[Opening Given data section]

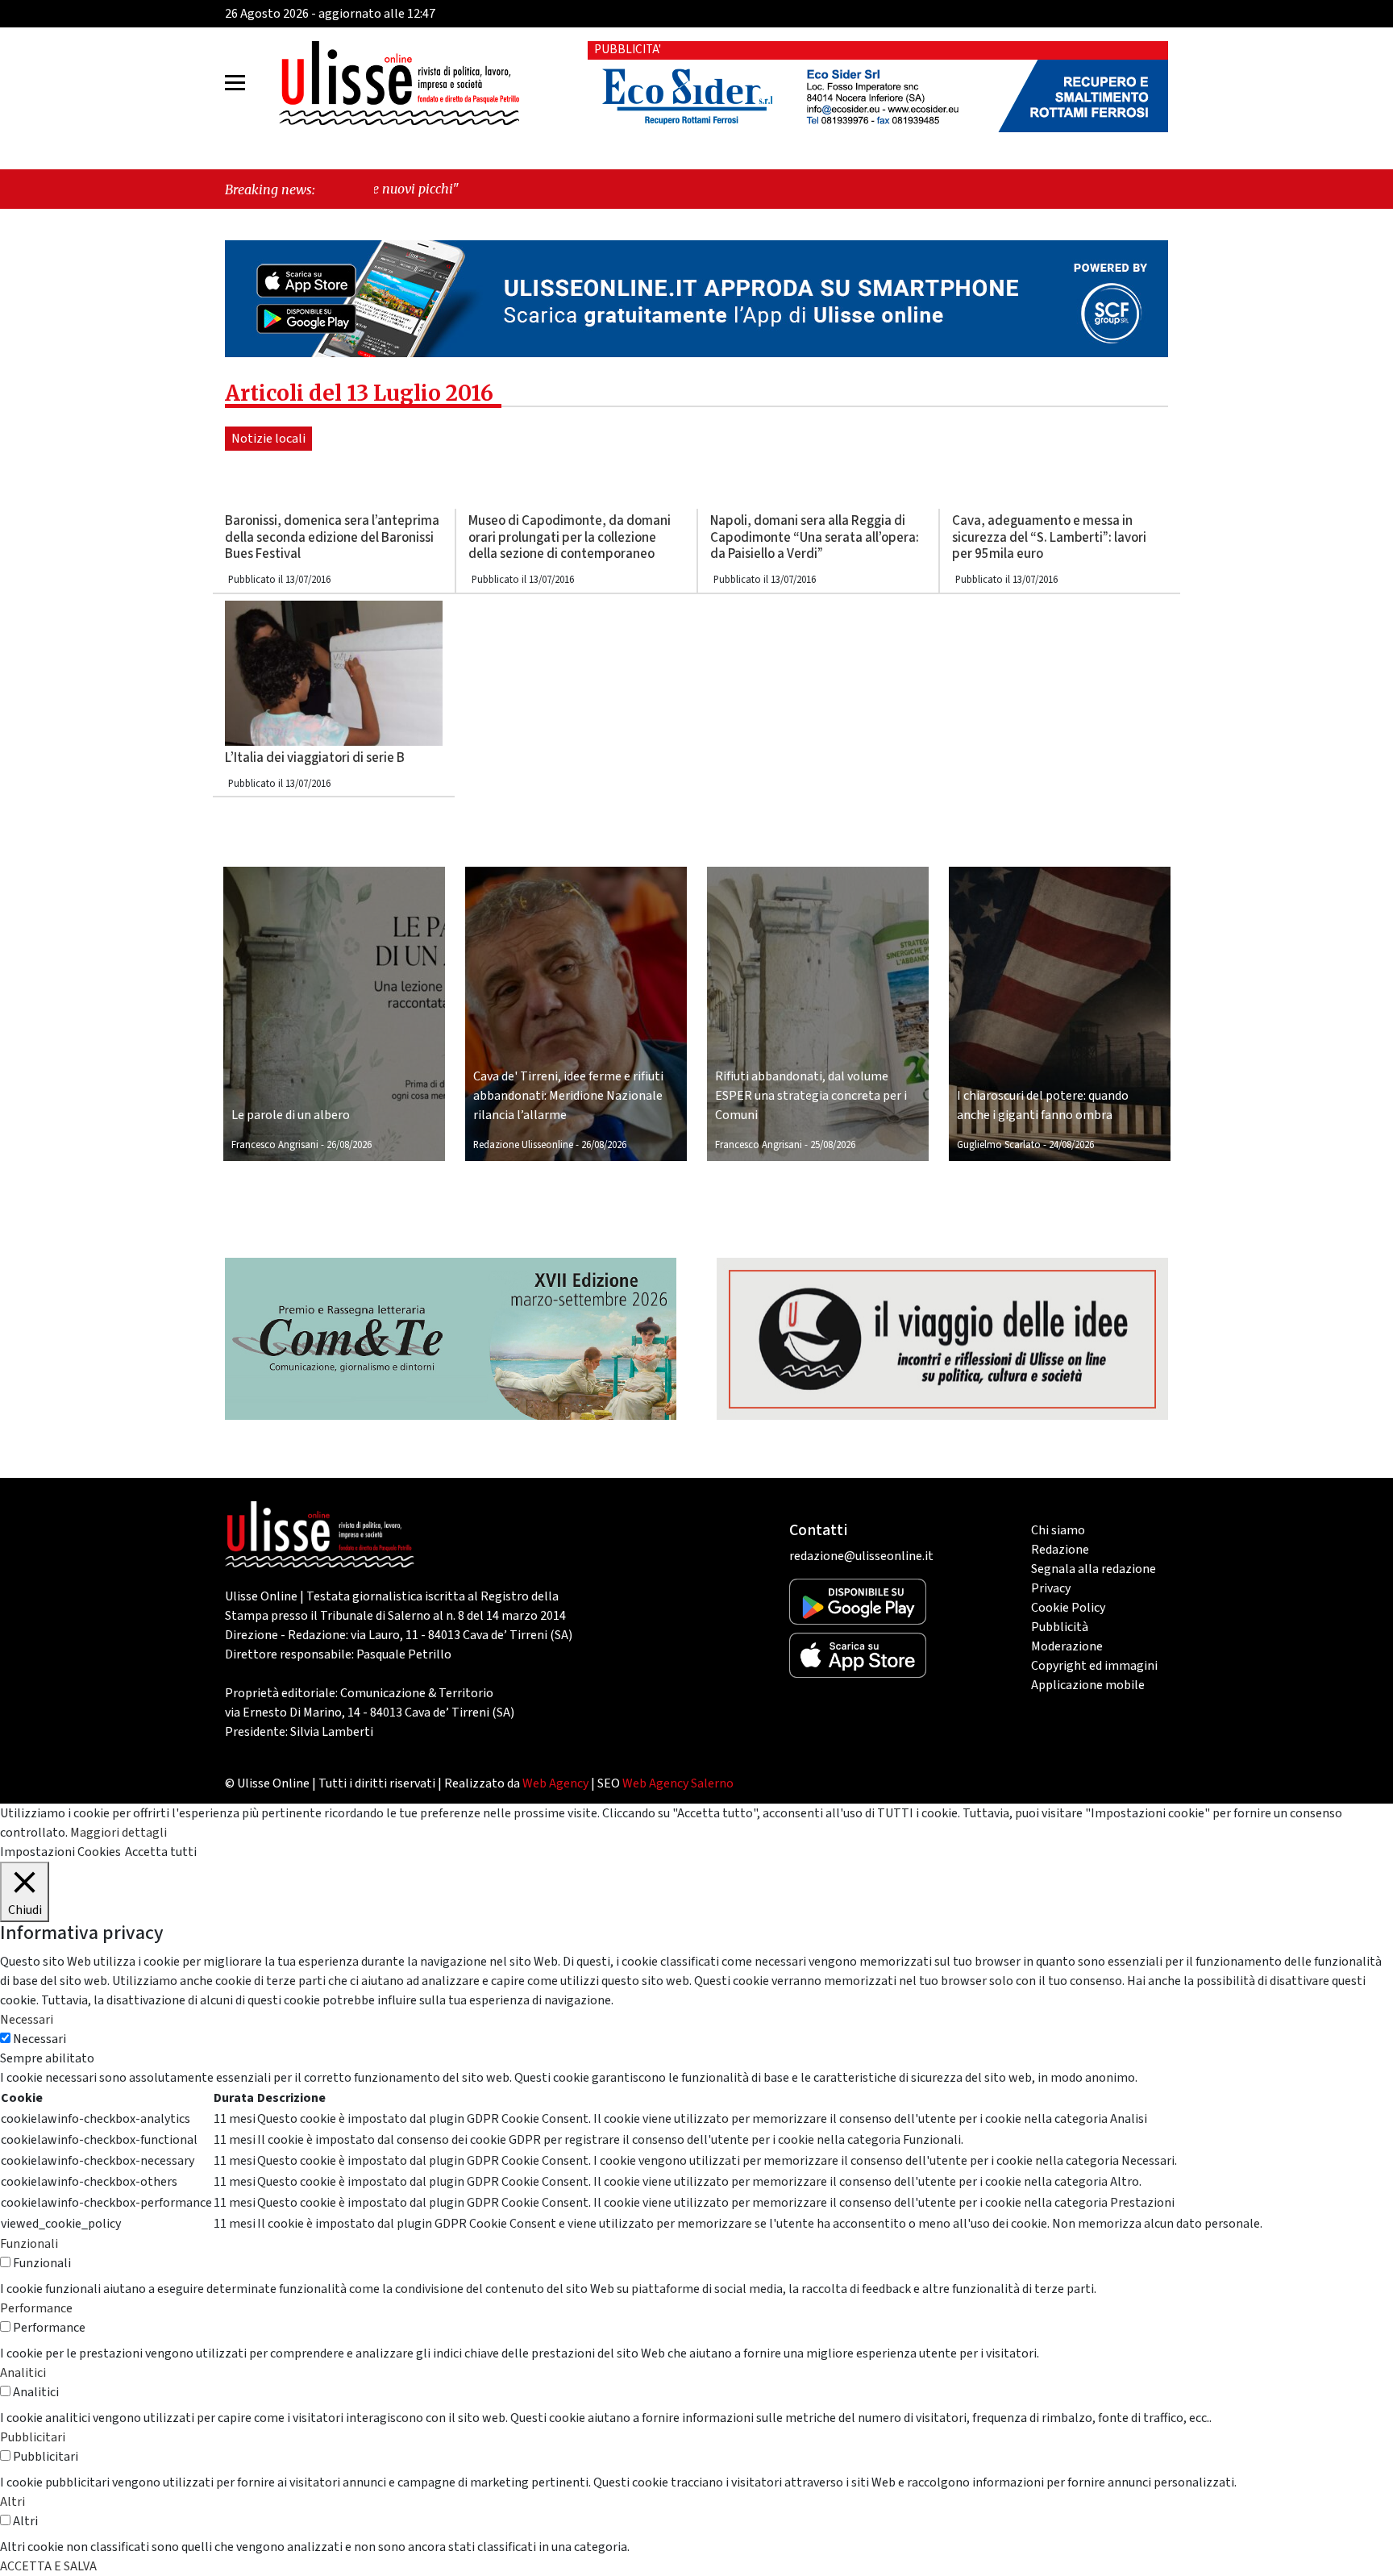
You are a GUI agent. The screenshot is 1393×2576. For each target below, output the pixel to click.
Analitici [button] (23, 2373)
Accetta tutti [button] (161, 1852)
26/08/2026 (349, 1145)
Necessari (39, 2039)
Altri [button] (12, 2502)
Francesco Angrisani (274, 1145)
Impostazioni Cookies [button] (60, 1852)
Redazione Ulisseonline (523, 1145)
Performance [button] (36, 2308)
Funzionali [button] (29, 2244)
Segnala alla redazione (1093, 1569)
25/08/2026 (832, 1145)
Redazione (1060, 1550)
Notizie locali (268, 438)
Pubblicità (1059, 1627)
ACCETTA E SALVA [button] (48, 2566)
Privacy (1051, 1588)
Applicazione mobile (1088, 1685)
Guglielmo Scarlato (999, 1145)
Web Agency (555, 1783)
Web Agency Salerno (678, 1783)
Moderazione (1067, 1646)
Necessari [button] (26, 2020)
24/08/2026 (1071, 1145)
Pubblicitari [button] (32, 2437)
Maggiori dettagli (118, 1832)
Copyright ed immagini (1094, 1666)
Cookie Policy (1068, 1608)
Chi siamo (1058, 1530)
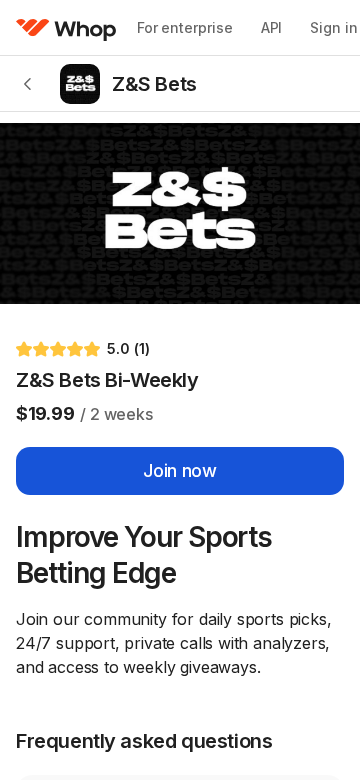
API (272, 27)
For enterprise (185, 27)
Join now (180, 470)
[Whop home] (66, 28)
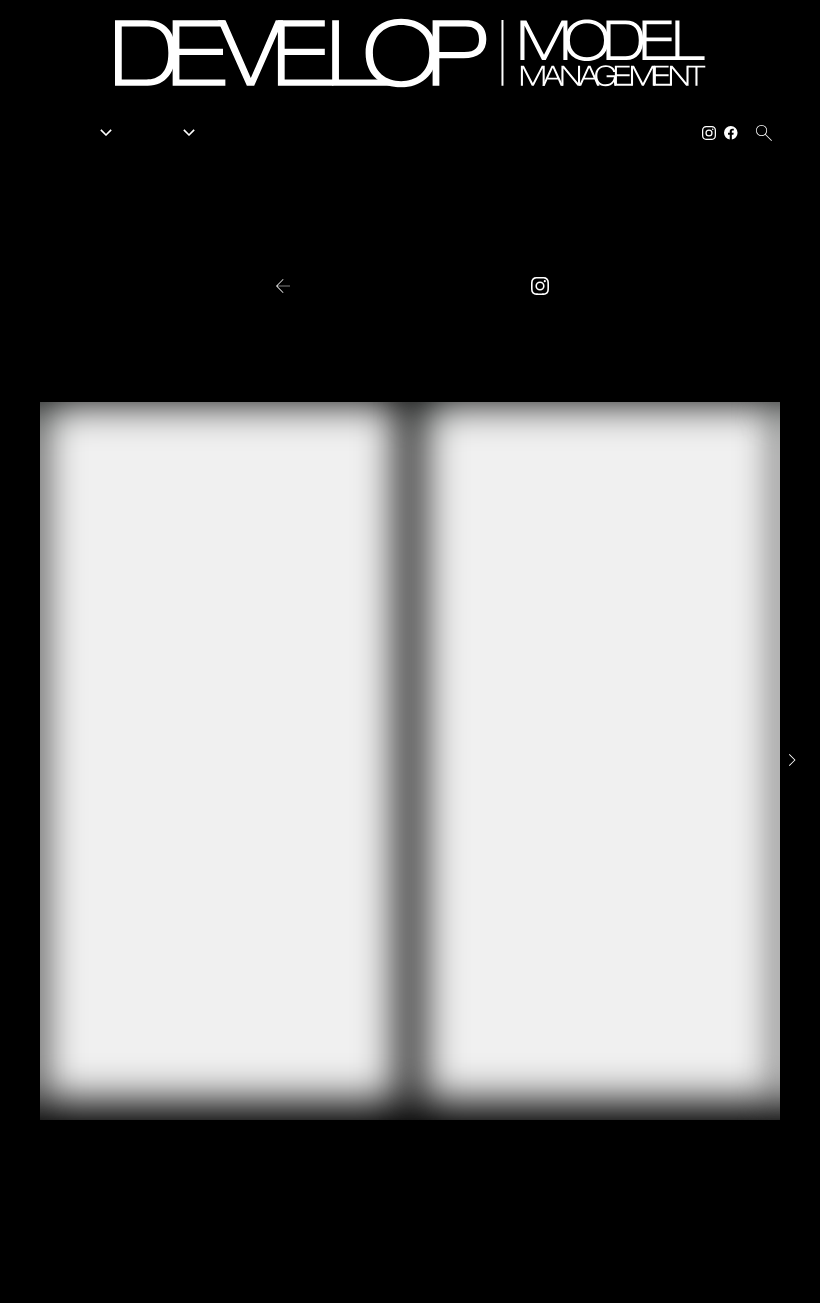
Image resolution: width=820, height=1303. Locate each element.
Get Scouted (478, 133)
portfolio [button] (408, 287)
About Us (565, 133)
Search (298, 133)
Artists (237, 133)
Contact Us (648, 133)
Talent (166, 133)
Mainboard (683, 1272)
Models (81, 133)
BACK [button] (316, 286)
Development (379, 133)
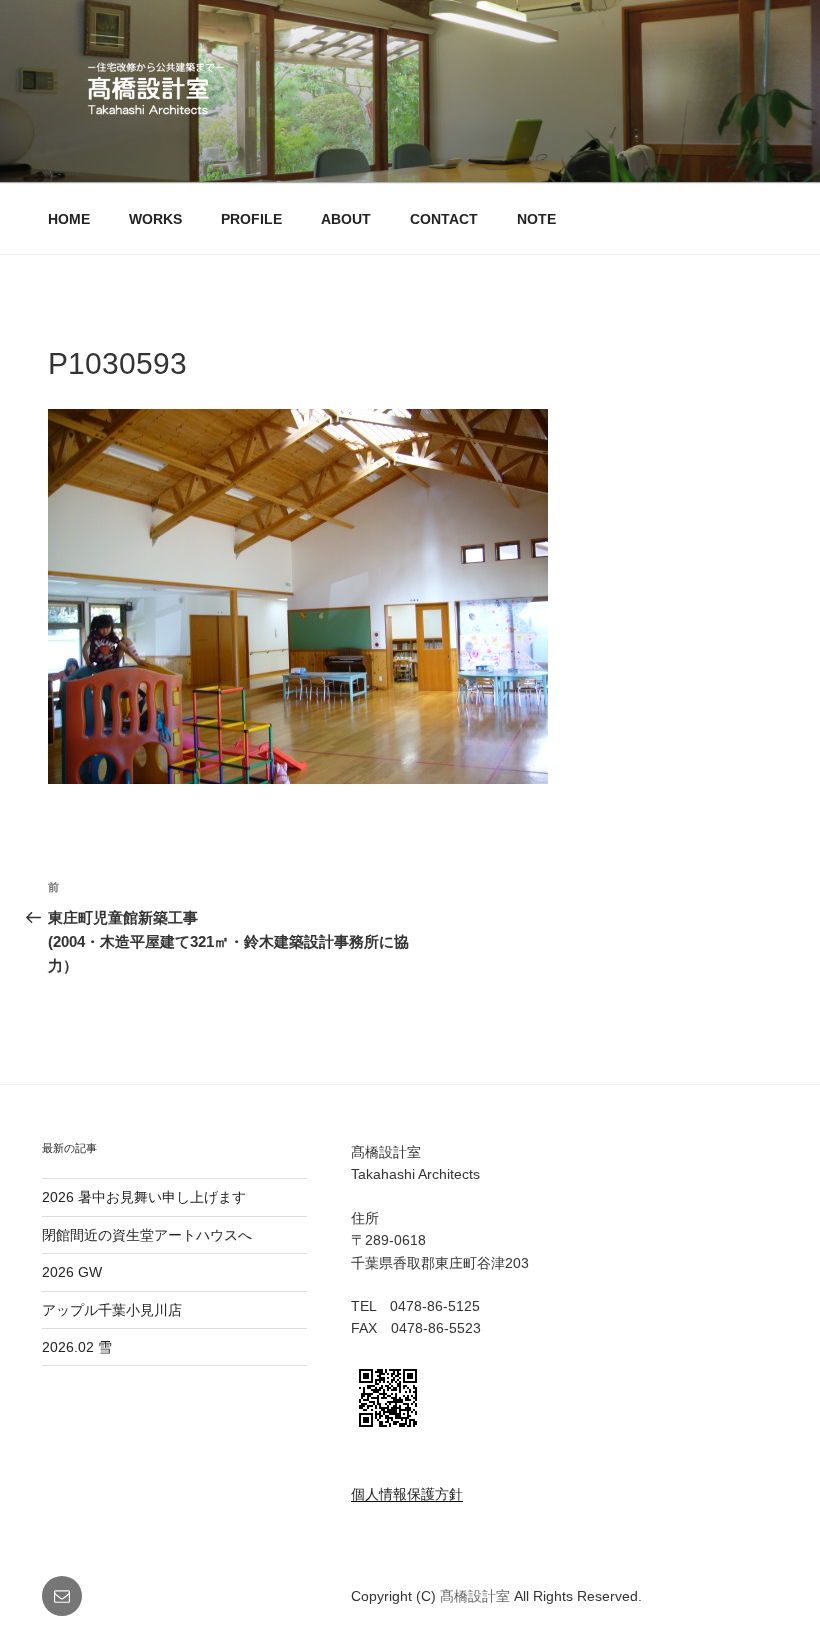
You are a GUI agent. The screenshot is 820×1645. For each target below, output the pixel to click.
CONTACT (444, 219)
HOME (69, 219)
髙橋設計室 (477, 1596)
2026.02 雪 (77, 1347)
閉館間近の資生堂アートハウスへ (154, 1235)
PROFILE (251, 219)
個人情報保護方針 (407, 1494)
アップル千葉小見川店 (112, 1310)
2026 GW (72, 1272)
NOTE (536, 219)
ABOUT (346, 219)
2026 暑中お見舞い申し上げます (144, 1197)
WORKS (155, 219)
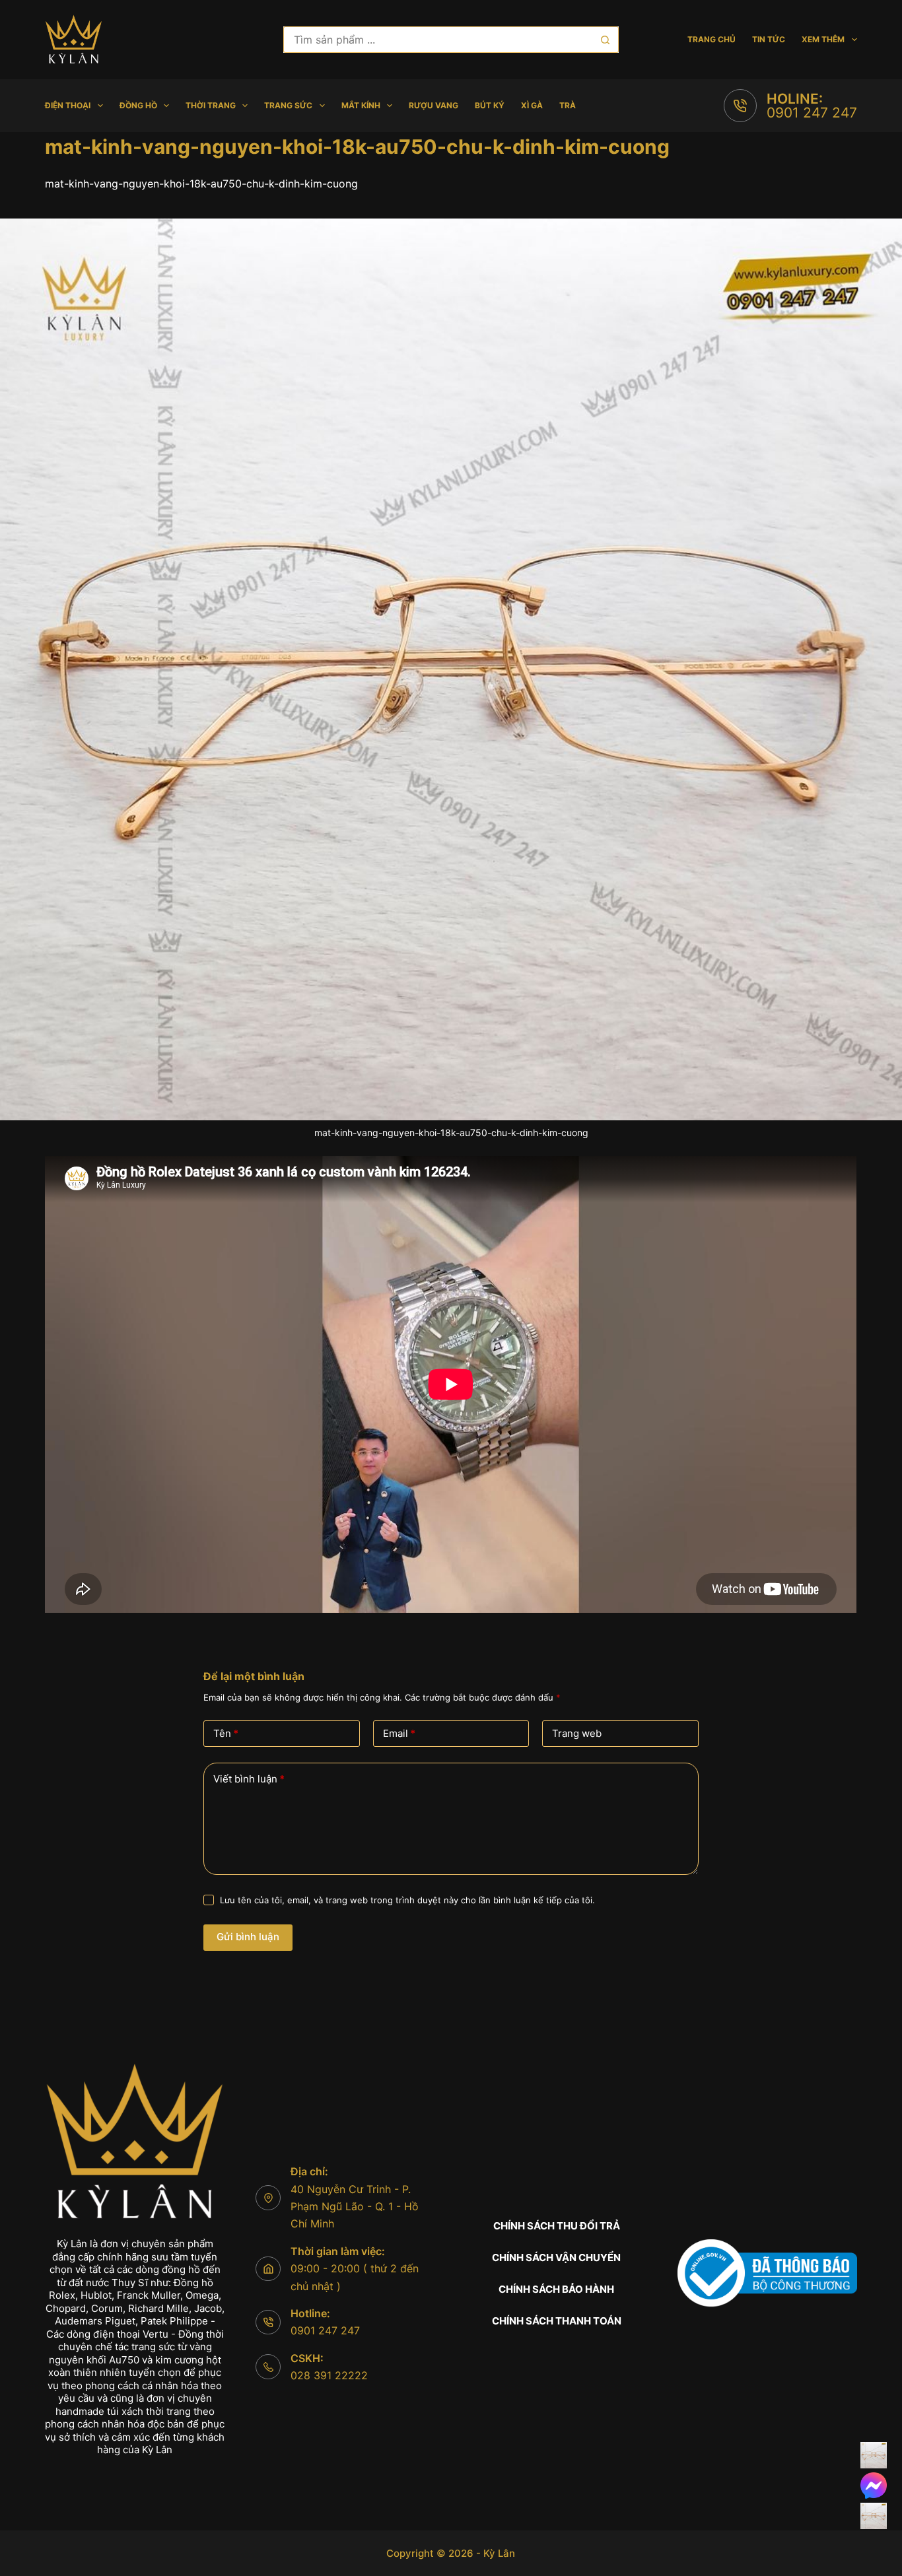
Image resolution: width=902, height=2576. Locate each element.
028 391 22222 (329, 2375)
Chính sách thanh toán (556, 2321)
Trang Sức (288, 105)
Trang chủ (711, 39)
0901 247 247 (812, 112)
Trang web (577, 1733)
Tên (225, 1733)
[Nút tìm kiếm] (605, 39)
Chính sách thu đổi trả (556, 2226)
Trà (567, 105)
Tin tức (768, 39)
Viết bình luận (249, 1779)
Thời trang (211, 105)
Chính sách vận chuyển (556, 2257)
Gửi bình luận (248, 1936)
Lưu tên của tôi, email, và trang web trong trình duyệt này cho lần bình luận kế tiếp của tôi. (407, 1900)
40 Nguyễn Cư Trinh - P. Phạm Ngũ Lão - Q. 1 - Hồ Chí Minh (355, 2207)
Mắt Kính (360, 105)
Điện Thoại (67, 105)
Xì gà (532, 105)
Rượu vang (433, 105)
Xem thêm (823, 39)
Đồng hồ (138, 105)
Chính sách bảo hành (556, 2289)
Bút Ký (489, 105)
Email (399, 1733)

[Closing Given data section]

§ **Task details**
Out of the records above, pull each line containing the word "resolution".

§ **Your response**
Image resolution: width=820, height=1303. Locate each element.
Image resolution: width=902, height=2576. Locate each element.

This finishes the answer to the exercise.